Listed entries —
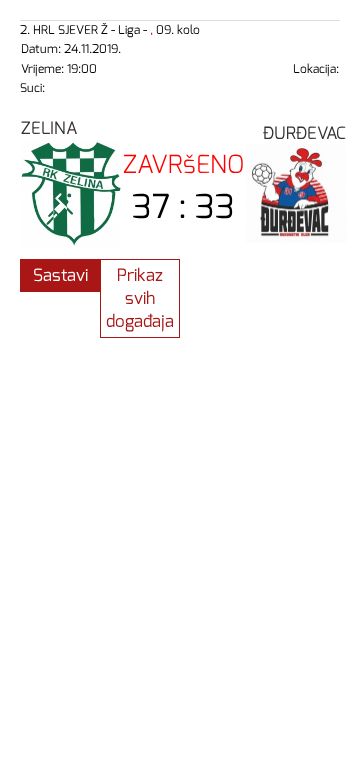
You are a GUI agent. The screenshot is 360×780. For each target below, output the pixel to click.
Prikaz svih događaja (140, 298)
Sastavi (60, 275)
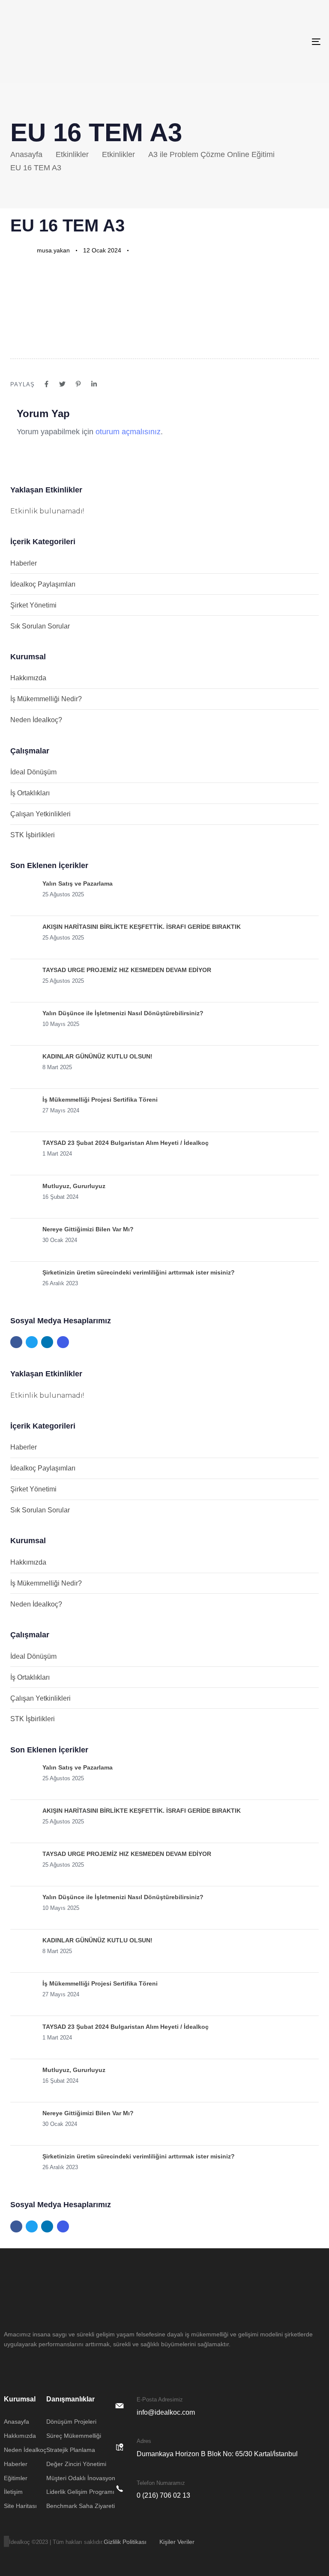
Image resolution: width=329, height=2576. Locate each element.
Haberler (23, 563)
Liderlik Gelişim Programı (80, 2491)
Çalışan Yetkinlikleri (40, 814)
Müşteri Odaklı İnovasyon (80, 2478)
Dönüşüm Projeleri (71, 2421)
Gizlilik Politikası (125, 2541)
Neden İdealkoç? (36, 719)
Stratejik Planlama (70, 2449)
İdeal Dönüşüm (33, 772)
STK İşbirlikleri (32, 835)
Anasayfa (16, 2421)
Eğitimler (15, 2478)
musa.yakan (53, 250)
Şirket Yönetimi (33, 605)
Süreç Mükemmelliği (73, 2435)
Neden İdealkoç (25, 2449)
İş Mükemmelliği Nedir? (46, 699)
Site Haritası (20, 2505)
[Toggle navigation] (268, 41)
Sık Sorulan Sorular (40, 626)
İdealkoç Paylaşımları (42, 584)
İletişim (13, 2491)
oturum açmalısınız (128, 431)
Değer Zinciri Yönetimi (76, 2463)
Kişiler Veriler (176, 2541)
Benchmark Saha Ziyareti (80, 2505)
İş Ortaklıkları (30, 793)
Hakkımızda (28, 678)
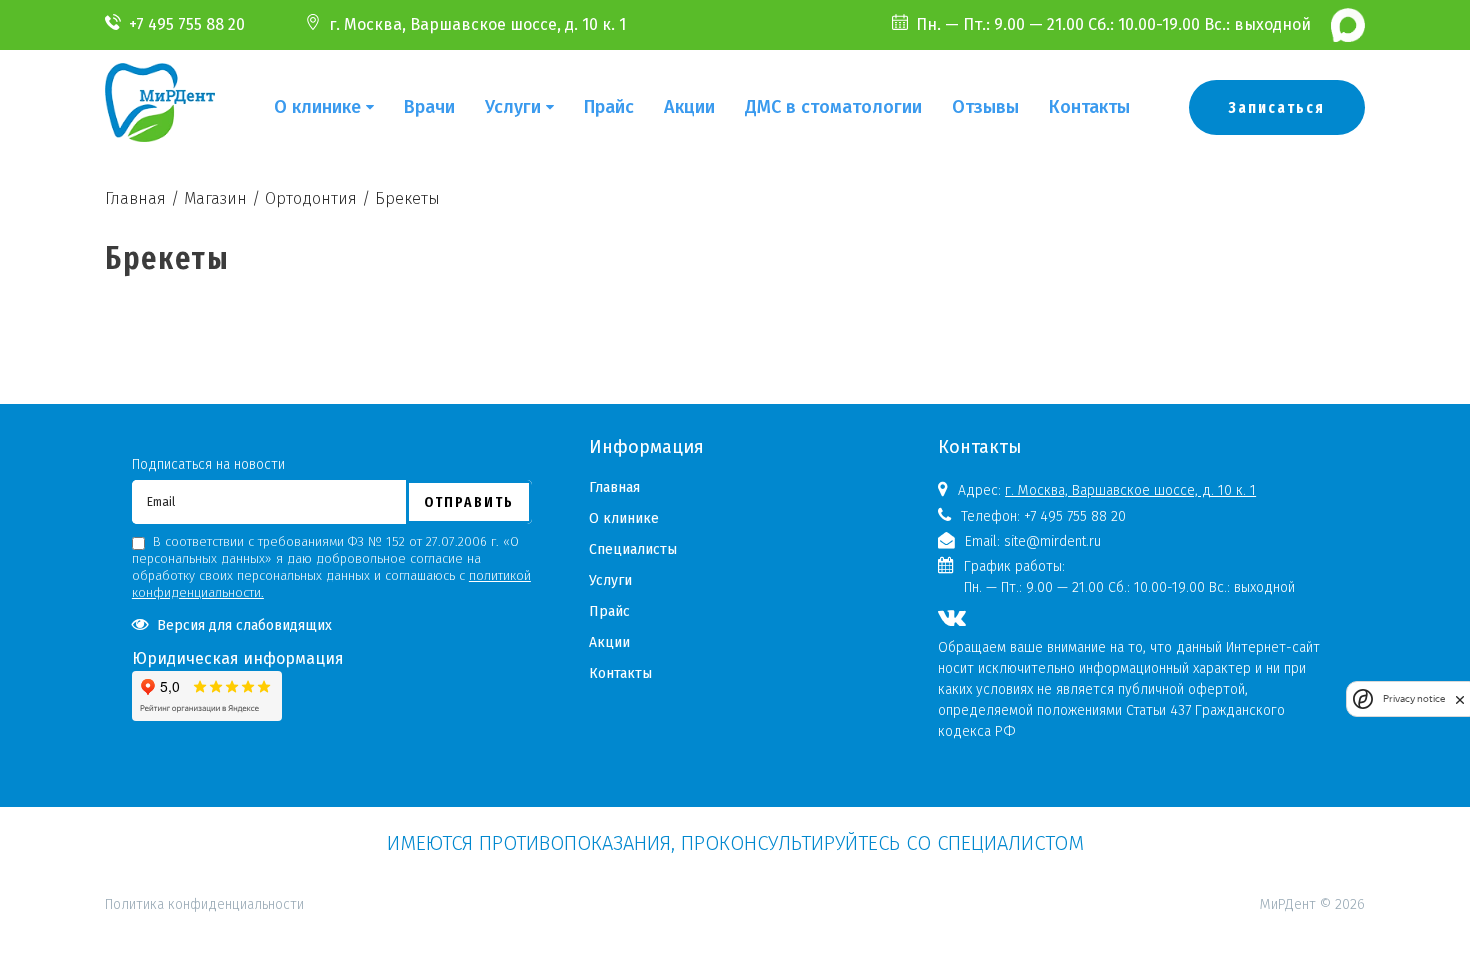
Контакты (1089, 107)
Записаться (1277, 107)
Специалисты (633, 549)
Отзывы (985, 107)
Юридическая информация (238, 658)
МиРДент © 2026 (1312, 904)
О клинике (317, 107)
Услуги (513, 107)
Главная (614, 487)
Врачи (429, 107)
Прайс (609, 107)
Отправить (469, 502)
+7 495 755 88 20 (187, 24)
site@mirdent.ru (1052, 541)
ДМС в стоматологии (833, 107)
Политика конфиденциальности (204, 817)
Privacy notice (1414, 698)
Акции (689, 107)
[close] (1460, 699)
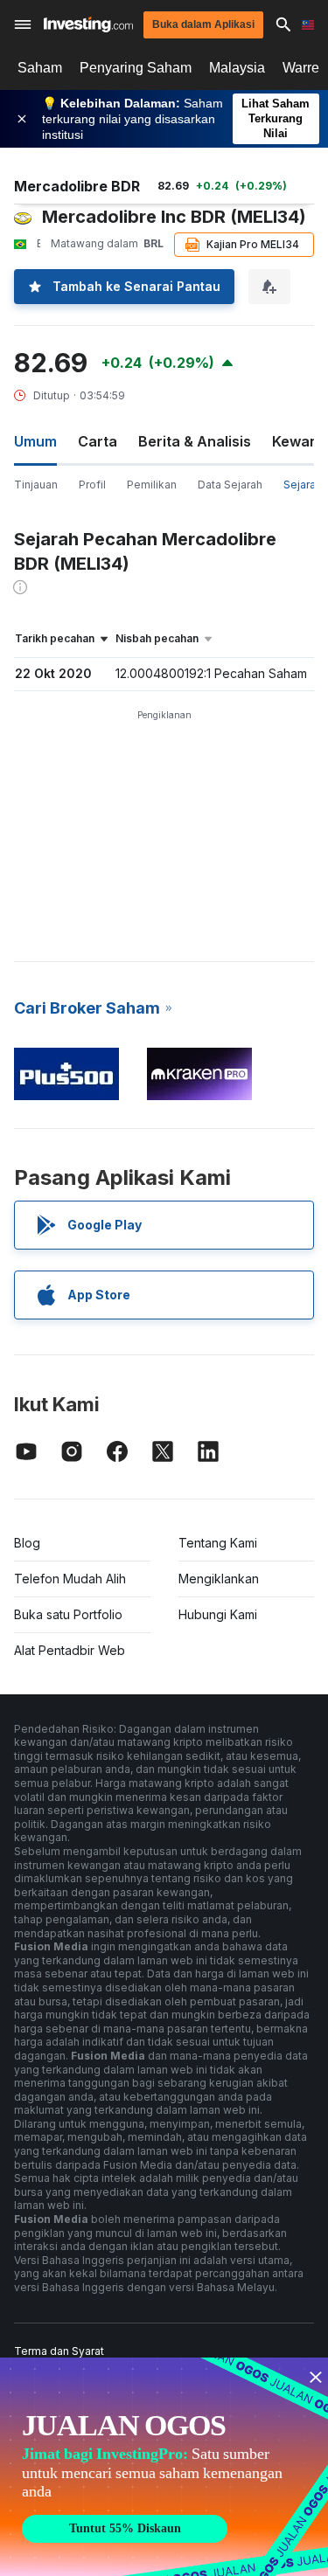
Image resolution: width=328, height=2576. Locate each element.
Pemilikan (152, 484)
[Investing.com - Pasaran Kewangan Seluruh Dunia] (88, 24)
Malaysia (237, 67)
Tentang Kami (217, 1542)
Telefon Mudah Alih (70, 1578)
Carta (97, 441)
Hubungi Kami (217, 1614)
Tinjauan (36, 484)
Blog (27, 1542)
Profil (92, 484)
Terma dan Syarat (59, 2351)
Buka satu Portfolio (68, 1614)
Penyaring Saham (136, 67)
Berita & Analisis (194, 441)
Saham (39, 67)
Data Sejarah (230, 484)
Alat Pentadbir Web (69, 1650)
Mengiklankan (218, 1578)
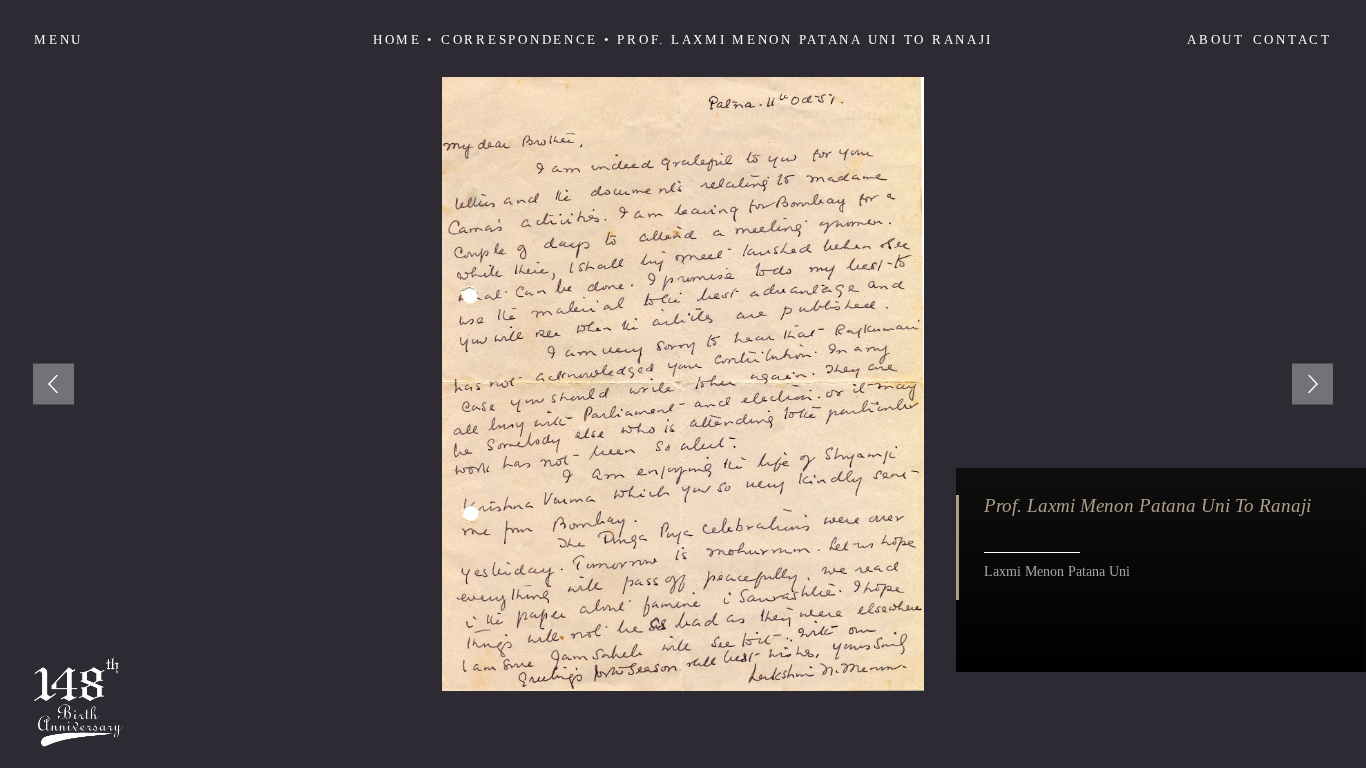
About (1216, 39)
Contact (1292, 39)
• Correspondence (512, 39)
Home (397, 39)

How to complete this task — Having located the line with "Услуги (513, 107)", copy it exactly along with every later line through the end of the listing above, but omit the pictures.

Exercise solution —
Услуги (513, 107)
Главная (614, 487)
Врачи (429, 107)
Прайс (609, 107)
Отправить (469, 502)
+7 495 755 88 20 (187, 24)
site@mirdent.ru (1052, 541)
ДМС в стоматологии (833, 107)
Политика конфиденциальности (204, 817)
Privacy notice (1414, 698)
Акции (689, 107)
[close] (1460, 699)
Image resolution: width=328, height=2576. Locate each element.
Pemilikan (152, 484)
[Investing.com - Pasaran Kewangan Seluruh Dunia] (88, 24)
Malaysia (237, 67)
Tentang Kami (217, 1542)
Telefon Mudah Alih (70, 1578)
Carta (97, 441)
Hubungi Kami (217, 1614)
Tinjauan (36, 484)
Blog (27, 1542)
Profil (92, 484)
Terma dan Syarat (59, 2351)
Buka satu Portfolio (68, 1614)
Penyaring Saham (136, 67)
Berita & Analisis (194, 441)
Saham (39, 67)
Data Sejarah (230, 484)
Alat Pentadbir Web (69, 1650)
Mengiklankan (218, 1578)
About (1216, 39)
Contact (1292, 39)
• Correspondence (512, 39)
Home (397, 39)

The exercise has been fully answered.